● **THE PROBLEM**:
Quote each of the rows below word for word, keeping every line unchanged.

Entries giving target coordinates:

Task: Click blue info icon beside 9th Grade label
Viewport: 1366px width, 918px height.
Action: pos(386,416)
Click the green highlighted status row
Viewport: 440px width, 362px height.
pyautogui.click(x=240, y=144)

● **EXERCISE OUTPUT**:
Task: Click blue info icon beside 9th Grade label
Viewport: 1366px width, 918px height.
Action: pos(386,416)
Click the green highlighted status row
Viewport: 440px width, 362px height.
pyautogui.click(x=240, y=144)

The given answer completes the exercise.